Since presidency for life became politically unattainable in Africa and presidential term limit fashionable, incumbents have sought ways of retaining power.
Most in vogue tactic is via referendum to amend constitutions and eliminate term limitation. That's a sort of manufacturing "The will of the people." The process passes as democracy smirched.
Former Angolan President Jose Eduardo dos Santos, 74, and in power for 38 years, has invented a new tactic: He's turned himself into a for-life-rule as casually as if he was walking on a beach.
First Dos Santos anointed successor, Joao Lourenco, 62. He's former general, defence minister and deputy leader of the ruling People's Movement for the Liberation of Angola, the MPLA, in Portuguese acronym.
Presumably as a reward for his long-service, the legislators created a constitution position of President Emeritus--awarding Dos Santos all presidential packs.
The MPLA awarded him continuation as the party's leader.
In late last month elections, the MPLA lost a little ground, winning 61.1 per cent of votes cast. The main opposition, and MPLA foe in a 27 civil war that ended in 2002, the National Union for Total Liberation of Angola, UNITA, got 26.7 per cent. The turnout was slightly more than 72 per cent.
With 150 seats in the 220-seat parliament, the MPLA was entitled to choose the president and can pass any legislation without UNITA's participation.
Dos Santos had, of course, chosen the president, the third since independence from Portugal.
On the campaign trail, Lourenco vowed to fight corruption, revive and open the economy to the world, spread infrastructure developments in the rest of the country, now concentrated in the capital, Luanda, reduce dependency on oil the revenue--about all Angola can boast of--and fight corruption, of which Angola is infamous for.

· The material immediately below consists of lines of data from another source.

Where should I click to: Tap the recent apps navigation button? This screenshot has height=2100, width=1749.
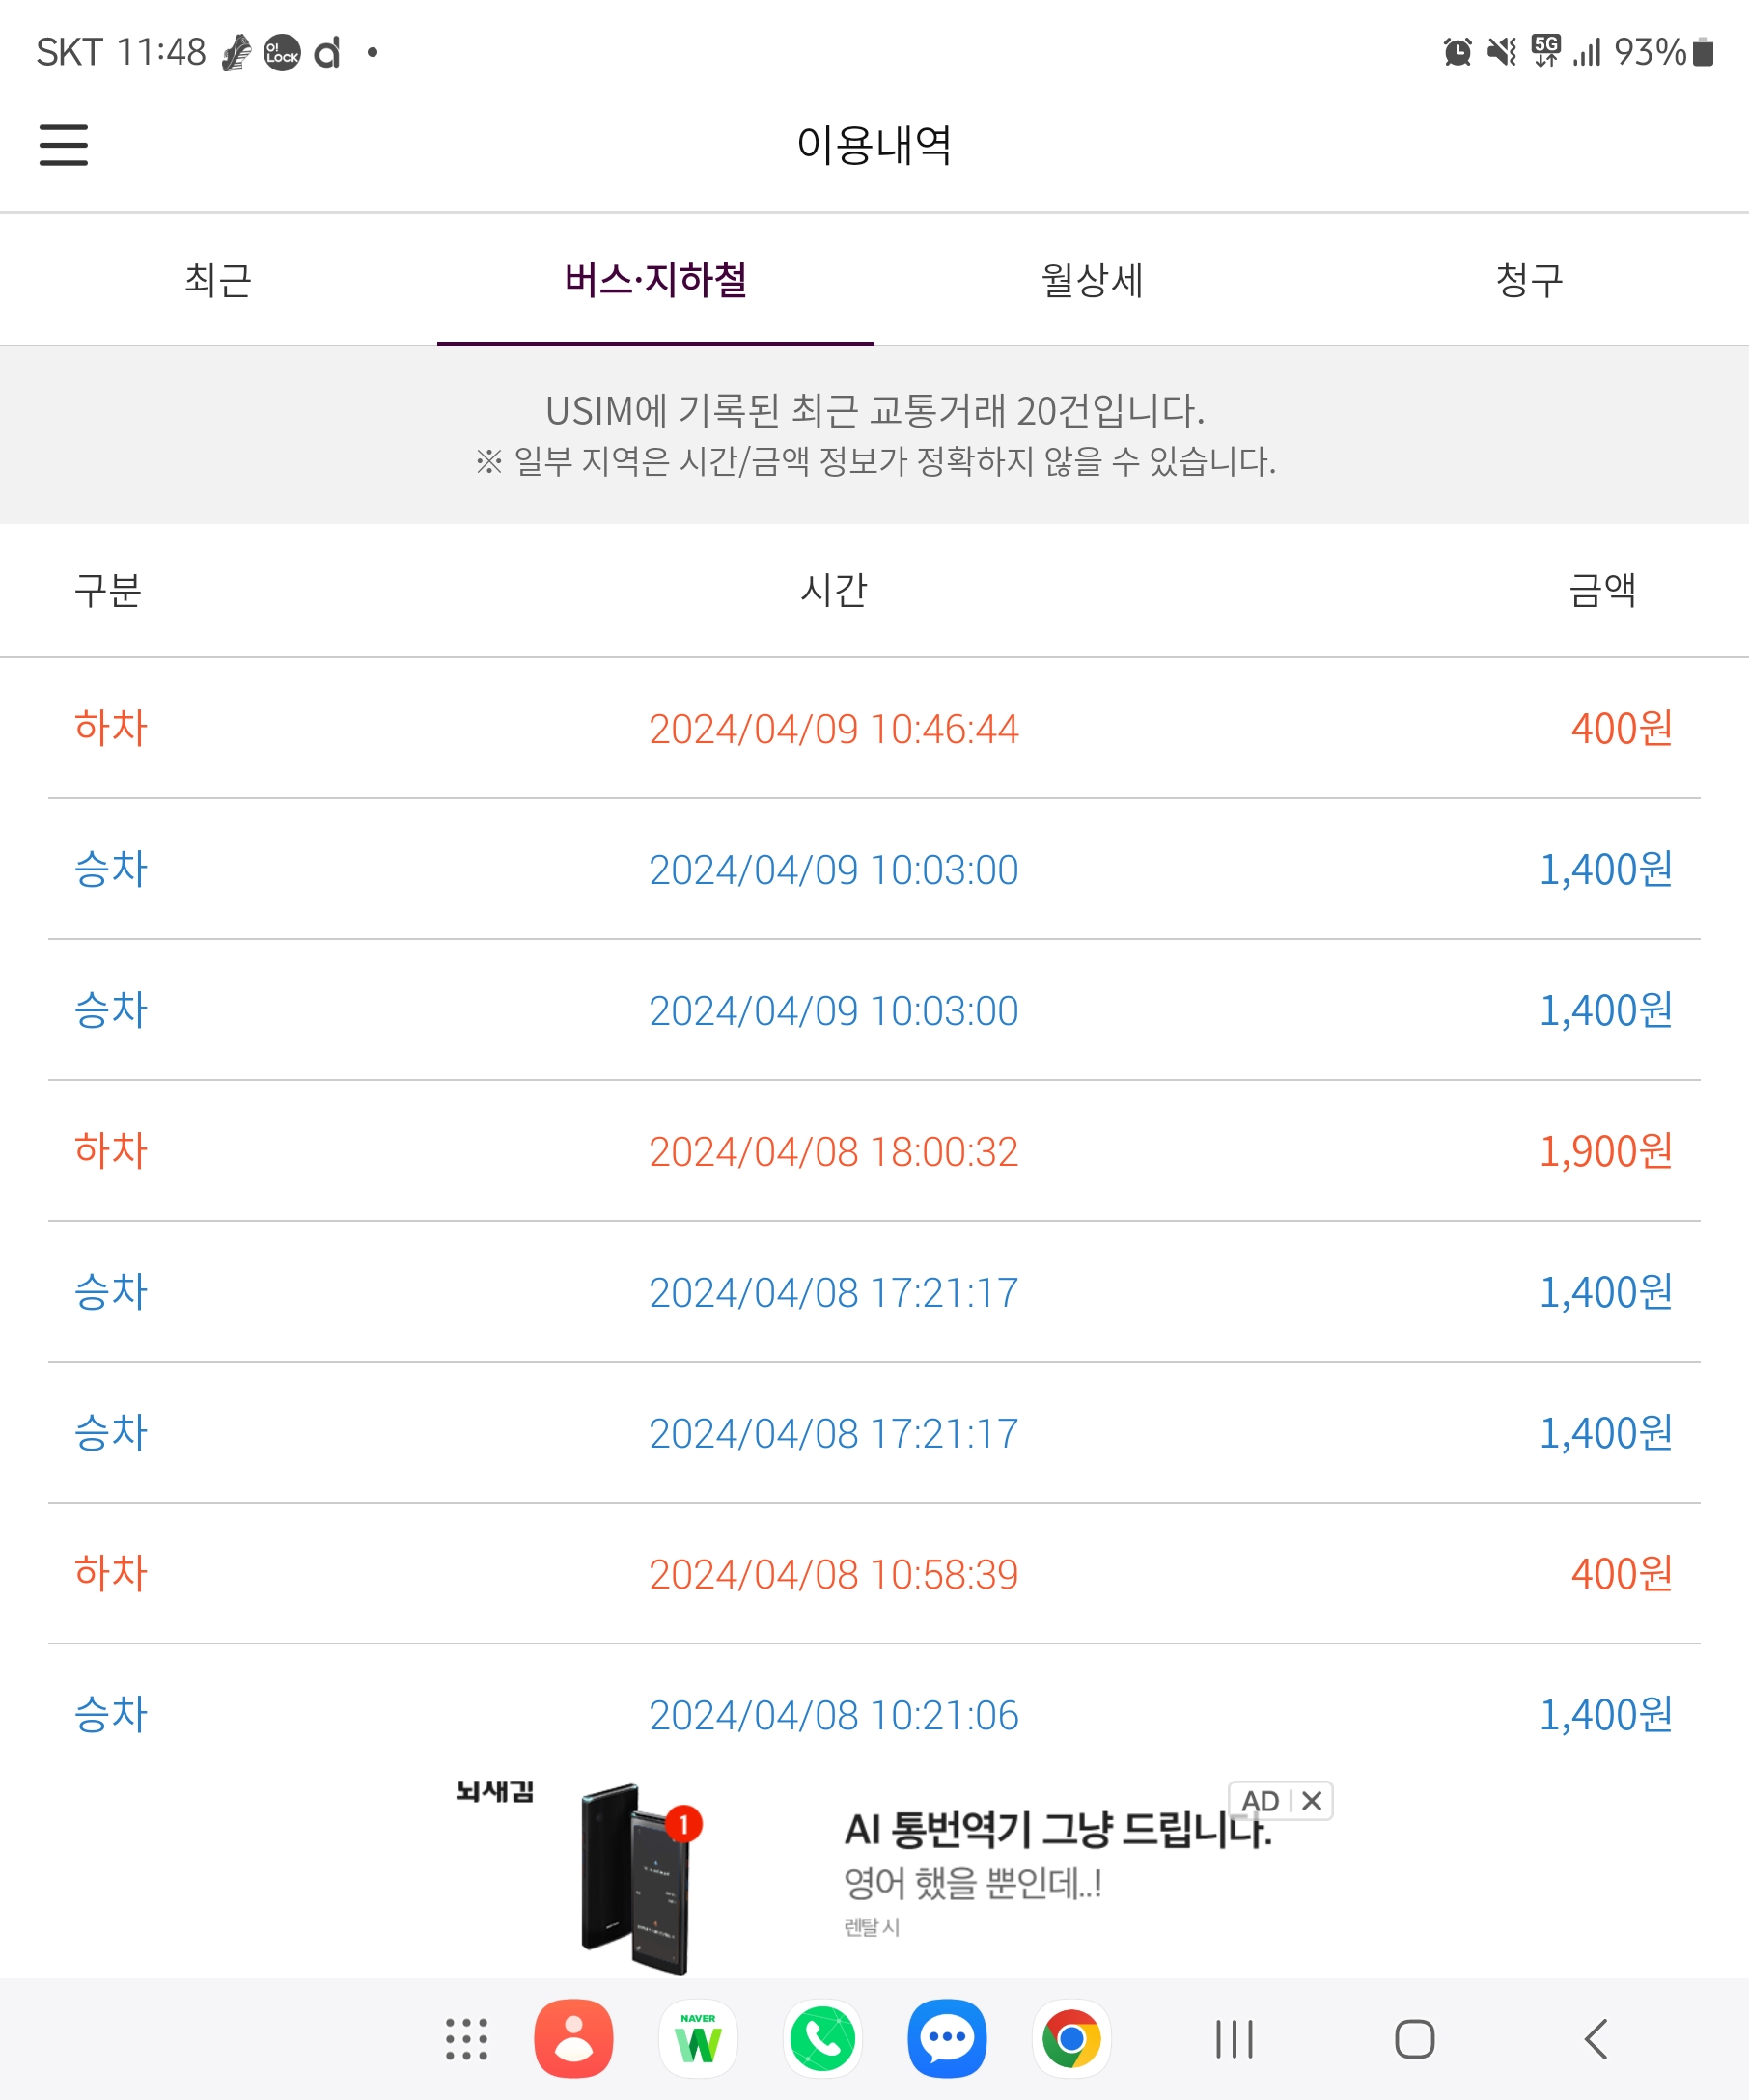pyautogui.click(x=1234, y=2039)
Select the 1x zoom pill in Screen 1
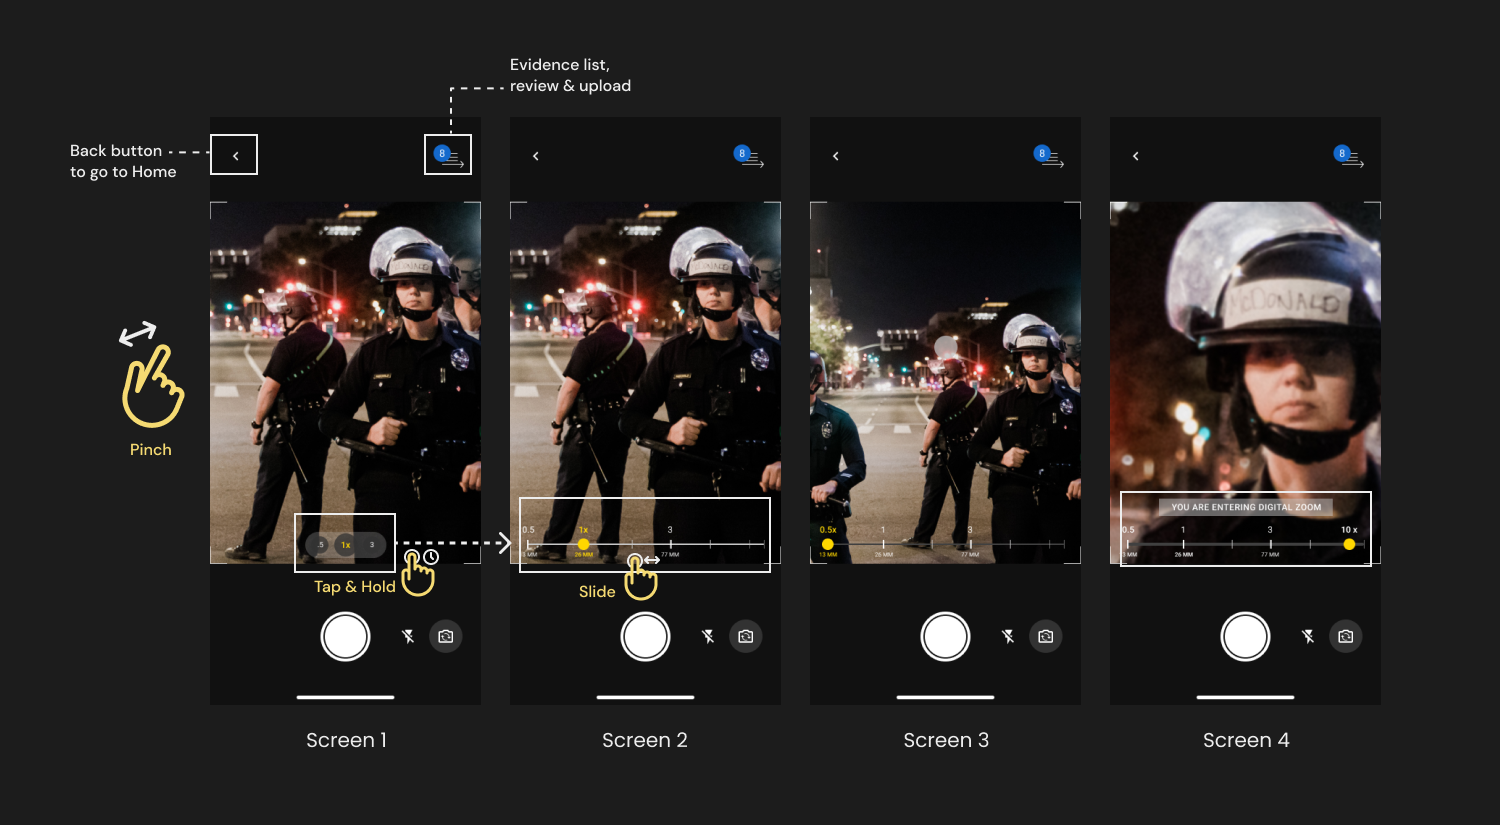1500x825 pixels. coord(345,545)
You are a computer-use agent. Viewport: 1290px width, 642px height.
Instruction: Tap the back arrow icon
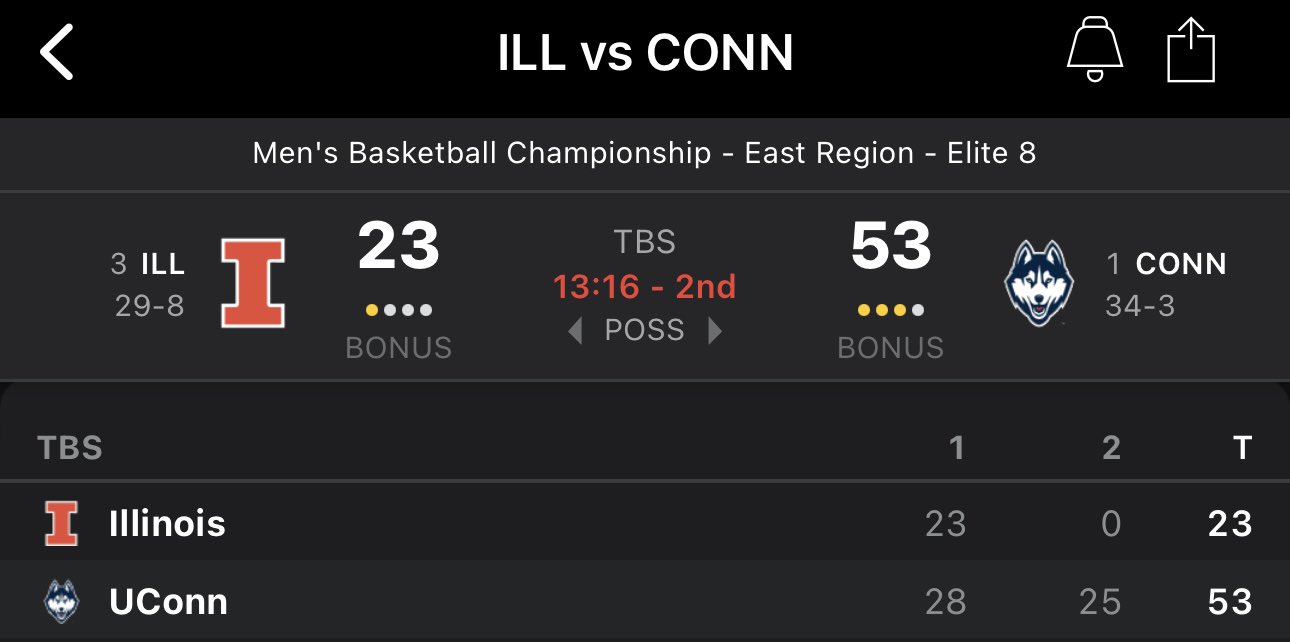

He didn't rule out deals with the World Bank and the International Monetary Fund.
That's fine. Looking at the state of Angola is in though, remains the starting point for the new president. With oil prices continuously low, the state revenue is low and the economy wobbly.
That's bad news for a country that imports nearly everything, down to washing power and long-lasting milk.
That may not matter much for ordinary Angolan's. The country is awash with abject poverty.
As critics have pointed out, Angola's wealth is concentrated in the hands of Dos Santos family dynasty, the political and military elites.
They invest overseas, especially Portugal.
Do Santos daughter, Isabel, reportedly the wealthiest woman in Africa, for example, is a force to reckon with in Portuguese real estate, banking and media sectors.
Her brother runs the sovereign wealth fund.
Most important though is the MPLA has a grip and will continue to, on Angola. It's inconceivable, therefore, Dos Santos will dismantle his dynasty or Lourenco defy the party chairman and do so. It's a wait-and-see the era of Grandpa-President-for-Life portends.